Così scriveva un illustre ex studente del Liceo Classico Parini di Milano, il giornalista Walter Tobagi, ucciso nel 1980, a 33 anni, da un attentato rivendicato dai terroristi di estrema sinistra appartenenti alla Brigata XXVIII. E quel grido di allarme contro l’ignoranza fonte di «pericolo», lanciato da Tobagi, quarant’anni dopo riaffiora sui banchi e rimbomba nell’aula magna del Parini nel “Giorno della Memoria”. A dare voce all’urgenza di smetterla con le «parole dell’odio », invocata dalla senatrice a vita Liliana Segre (una “salvata” dall’orrore di Auschwitz) è un allievo della quarta liceo.

Arthur Goldstein Bolocan Schmitz, 17 anni, ebreo, prende coraggio e microfono in mano con il piglio da rapper, stile Rancore, racconta il «fattaccio» accaduto il 9 giugno scorso. Svastiche e scritte inneggianti al nazismo apparse di colpo sui muri del Parini, e l’attacco personale: «Arthur: trema il fascio è qui per te». Le indagini della Digos, con l’ausilio delle telecamere e le informazioni fornite dal ragazzo hanno prontamente individuato i responsabili. Si tratta di tre coetanei, «non studenti del Parini – spiega Arthur – . Perché l’hanno fatto? Non c’è un motivo... Uno di loro ha frequentato lo stesso istituto in cui andavo alle medie e a volte mi aveva rivolto delle battute pesanti e inopportune, ma non gli avevo dato molto peso.

Oggi sono cresciuto e non posso non difendere la Memoria e le vittime dell’Olocausto. Da mia nonna ho appreso che nella nostra famiglia, sia nel ramo italiano che in quello moldavo, abbiamo avuto parenti che sono stati deportati a Mauthausen e in altri lager nazifascisti e non sono più tornati». Arthur invita tutti «a informarsi, a studiare la “Storia” e ad avere il coraggio di testimoniare e denunciare». Come ha fatto Davide Rossi, quinta liceo, direttore del giornalino che, ai tempi di Tobagi era la spregiudicatissima testata della Zanzara, oggi invece è lo Zabaione.

Obiettivi:
1) Elenca, per favore, tutte le persone indicate per nome nel brano sul Giorno della Memoria al Parini.
2) Traduci in inglese questa frase del brano sul Giorno della Memoria al Parini: "Le indagini della Digos, con l’ausilio delle telecamere e le informazioni fornite dal ragazzo hanno prontamente individuato i responsabili."
L'elenco che segue non serve.

Estratto da un dataset:
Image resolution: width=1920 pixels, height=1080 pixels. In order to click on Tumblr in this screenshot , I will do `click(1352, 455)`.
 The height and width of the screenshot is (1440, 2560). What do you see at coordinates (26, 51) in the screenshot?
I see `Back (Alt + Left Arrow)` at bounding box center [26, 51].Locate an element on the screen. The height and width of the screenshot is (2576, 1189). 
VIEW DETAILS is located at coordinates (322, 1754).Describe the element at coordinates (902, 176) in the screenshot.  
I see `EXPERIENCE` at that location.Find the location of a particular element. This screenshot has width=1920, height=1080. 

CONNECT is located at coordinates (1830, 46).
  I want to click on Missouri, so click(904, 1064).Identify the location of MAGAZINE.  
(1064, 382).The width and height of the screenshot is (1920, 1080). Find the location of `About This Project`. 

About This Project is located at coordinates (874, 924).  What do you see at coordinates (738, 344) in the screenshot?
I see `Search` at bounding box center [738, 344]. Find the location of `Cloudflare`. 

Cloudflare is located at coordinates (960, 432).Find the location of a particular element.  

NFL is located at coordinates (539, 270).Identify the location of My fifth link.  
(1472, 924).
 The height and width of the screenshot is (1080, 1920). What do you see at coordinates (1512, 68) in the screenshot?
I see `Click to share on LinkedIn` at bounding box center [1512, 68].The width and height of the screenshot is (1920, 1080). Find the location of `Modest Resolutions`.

Risposte punto per punto:
1) Walter Tobagi, Liliana Segre, Arthur Goldstein Bolocan Schmitz, Rancore, Davide Rossi

2) The Digos investigation, aided by the cameras and the information provided by the boy, promptly identified those responsible.